So here’s what I found.
List of Topics
1. alloy palstave mm copper green surface slight cast dark penannular
2. mouth sides loop dims looped corners armorican axeheads core cast
3. blade axehead prominent casting iron hoard intact uneven single narrow
4. age fragment late surfaces alan spear body faces head flanged
5. age socket collar sectioned alloy slightly ridge seams front square
6. record flint grey scraper antiquities dorsal tool angle black visible
7. bronze patina end stop made remains flat decoration found corroded
8. database central rectify working recording standards usual fall aware began
9. bronze copper flashes part side edge large ridges shallow top
10. socketed straight axe rounded complete horizontal moulded rectangular expanding upper
What do those topics mean? To a human, they are all variations on the description of the artefacts.
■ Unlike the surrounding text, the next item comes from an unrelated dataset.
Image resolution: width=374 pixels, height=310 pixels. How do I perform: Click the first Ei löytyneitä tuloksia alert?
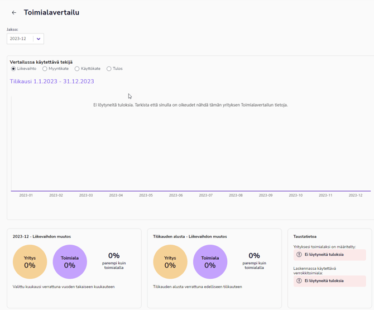point(329,255)
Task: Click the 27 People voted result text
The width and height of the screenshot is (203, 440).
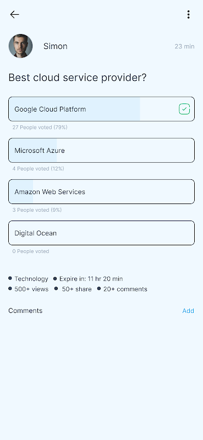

Given that multiple humans described these artefacts in the first place, perhaps (and it depends too on the kind of guidance and rigour that the PAS uses in its data entry) these topics gather some of the blurriness of categorization, a way of bypassing the clumpers and the splitters amongst us. Obviously, some more thought about what these may mean is necessary. But onwards!
I brought the resultant ‘documents: topics, % contribution’ list into gephi for some visualization. Since it was a small dataset, I did no pruning. Topic 4 does the most lifting in this network. In its ‘module’, you find topics 9, 10, 3, 5 (coloured purple) and districts of Gravesham, Bromley, Dover, Canterbury, Test Valley, and New Forest. But how much weight does this visualization carry? Since it’s two-mode, and these metrics are really only appropriate for a one-mode graph, probably not much. So I collapsed this graph into a one-mode graph of district to district, based on weighted ties by topic.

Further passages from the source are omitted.